L’inflation durable ne pourrait s’installer que si la boucle prix/salaires est activée : la hausse des prix entrainant celle des salaires qui pousse les prix encore plus haut… Actuellement, même aux Etats Unis et dans d’autres pays proches du plein emploi, on ne constate pas encore ce phénomène. Il faut toutefois noter que les difficultés de recrutement des entreprises pour certains postes pourraient si elles se prolongent avoir des conséquences sur les salaires qui devraient être revus à la hausse. Cette hausse des salaires dans certains secteurs d’activité est, selon la FED, «essentielle pour soutenir la progression du niveau de vie ».
Powell a également précisé que la stratégie concernant l’inflation s’orientait désormais sur « un ciblage de l’inflation en moyenne ».
Le « tapering » annoncé d’ici décembre sera en revanche bien distinct de la future hausse des taux. Selon J. Powell, celle-ci n’aura lieu que lorsque des données économiques plus exigeantes auront été constatées. La FED attend des tendances claires d’amélioration voire de stabilisation de certains indicateurs. En outre elle observe avec beaucoup d’attention la reprise de l’épidémie sur le sol américain avec l’émergence du variant Delta.
Nombreux sont les économistes, qui, à l’écoute de ce message et compte tenu de la situation actuelle, n’anticipent pas de hausse des taux avant mi-2023. De fait on constate que l’anticipation de l’évolution des taux d’intérêt par les marchés a beaucoup évolué depuis le début d’année. Au cours des premiers mois (jusqu’à fin mars) les taux américains à 10 ans ont fortement progressé traduisant la crainte des opérateurs d’une forte accélération de l’inflation et d’un revirement de la politique monétaire. Cette hausse a fait place à une décrue des rendements qui s’affichent aujourd’hui à 1,28% pour le taux à 10 ans.
Certains économistes évoquent en revanche un montant de « tapering » (baisse des achats) de 15 à 20 Mds$ dans les tous prochains mois.
Ce discours de J Powell n’a pas eu, jusqu’à présent, de réel impact sur les marchés financiers qui avaient assimilé les signaux envoyés au cours des dernières semaines.
La FED reste très attentive au cycle économique et financier américain et redoute une crise financière qui pourrait avoir des conséquences désastreuses sur une économie fragilisée par la pandémie. En outre, la reprise des contaminations liées au variant Delta et à un tassement du rythme de vaccination incite la banque centrale à beaucoup de prudence.
Une autre partie du discours de J. Powell a porté sur le marché du travail. Il a en effet rappelé qu’un des mandats de la FED est la préservation de l’emploi.
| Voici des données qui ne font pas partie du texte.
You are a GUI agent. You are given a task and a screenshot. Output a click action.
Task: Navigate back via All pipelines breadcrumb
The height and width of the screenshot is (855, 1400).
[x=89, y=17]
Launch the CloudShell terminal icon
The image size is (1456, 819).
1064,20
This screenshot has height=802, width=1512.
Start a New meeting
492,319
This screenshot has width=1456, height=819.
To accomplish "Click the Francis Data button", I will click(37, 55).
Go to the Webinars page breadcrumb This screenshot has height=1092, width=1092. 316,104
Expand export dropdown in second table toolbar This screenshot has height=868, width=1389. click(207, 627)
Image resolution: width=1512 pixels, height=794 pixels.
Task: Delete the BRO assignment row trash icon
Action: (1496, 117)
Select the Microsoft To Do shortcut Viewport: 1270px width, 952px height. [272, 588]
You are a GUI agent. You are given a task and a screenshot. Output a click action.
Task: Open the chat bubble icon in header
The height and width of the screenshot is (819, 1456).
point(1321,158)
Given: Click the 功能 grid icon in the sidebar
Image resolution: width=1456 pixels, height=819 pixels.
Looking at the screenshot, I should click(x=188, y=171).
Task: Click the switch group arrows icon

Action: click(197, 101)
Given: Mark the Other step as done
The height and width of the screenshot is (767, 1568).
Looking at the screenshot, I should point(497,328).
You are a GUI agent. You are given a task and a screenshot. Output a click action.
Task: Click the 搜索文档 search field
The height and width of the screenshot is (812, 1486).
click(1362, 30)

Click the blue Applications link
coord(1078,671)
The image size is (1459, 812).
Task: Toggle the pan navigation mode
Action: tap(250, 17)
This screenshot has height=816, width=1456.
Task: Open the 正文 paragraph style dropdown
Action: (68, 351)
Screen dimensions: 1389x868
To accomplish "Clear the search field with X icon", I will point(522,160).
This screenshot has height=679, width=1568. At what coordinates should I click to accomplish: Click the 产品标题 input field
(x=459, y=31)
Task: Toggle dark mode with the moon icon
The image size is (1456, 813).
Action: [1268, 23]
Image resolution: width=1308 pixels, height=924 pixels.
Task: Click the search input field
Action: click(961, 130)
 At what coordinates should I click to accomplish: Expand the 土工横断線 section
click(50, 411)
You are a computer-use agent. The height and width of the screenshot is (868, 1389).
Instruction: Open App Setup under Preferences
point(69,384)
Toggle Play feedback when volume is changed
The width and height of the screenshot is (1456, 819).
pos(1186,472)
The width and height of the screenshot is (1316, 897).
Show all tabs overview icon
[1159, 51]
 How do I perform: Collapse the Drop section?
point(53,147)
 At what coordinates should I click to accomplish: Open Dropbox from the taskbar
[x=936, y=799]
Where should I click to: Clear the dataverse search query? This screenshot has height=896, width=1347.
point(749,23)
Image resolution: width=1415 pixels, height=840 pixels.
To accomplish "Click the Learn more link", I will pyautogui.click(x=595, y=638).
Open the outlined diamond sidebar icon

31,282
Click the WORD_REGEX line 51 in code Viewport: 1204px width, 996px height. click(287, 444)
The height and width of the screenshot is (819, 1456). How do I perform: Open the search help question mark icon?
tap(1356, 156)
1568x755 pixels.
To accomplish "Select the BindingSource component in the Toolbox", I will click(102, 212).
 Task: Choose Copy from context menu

L’institution entend concentrer ses efforts pour promouvoir un emploi maximal ; en effet les conditions s’améliorent mais elles sont encore instables. Le Président de la Réserve Fédérale souligne que « les perspectives du marché du travail se sont améliorées » mais pour autant on constate que le taux de chômage reste encore élevé à 5,4%.
Ce chiffre global dissimule des disparités importantes. Le chômage de longue durée reste élevé et la reprise du taux d’activité est très lente. La FED compte sur l’accélération de la vaccination, la réouverture des écoles et la fin des aides au chômage pour inciter les américains à reprendre le travail et permettre ainsi de nouveaux progrès vers le plein emploi.
Cette année, la réunion de Jackson Hole aura donc vu un patron de la FED essayer de ménager les marchés tout en indiquant que son objectif à terme serait de retrouver une politique monétaire plus normalisée avec l’espoir d’une stabilisation de l’inflation sur un niveau acceptable sans casser la dynamique du marché du travail.
Au cours des prochains mois, les indicateurs économiques américains vont retenir l’attention des opérateurs sur les marchés. Tout écart par rapport aux anticipations fera l’objet d’une analyse détaillée et pourrait provoquer des mouvements d’ampleur. La volatilité pourrait bien retrouver une place de choix sur les marchés.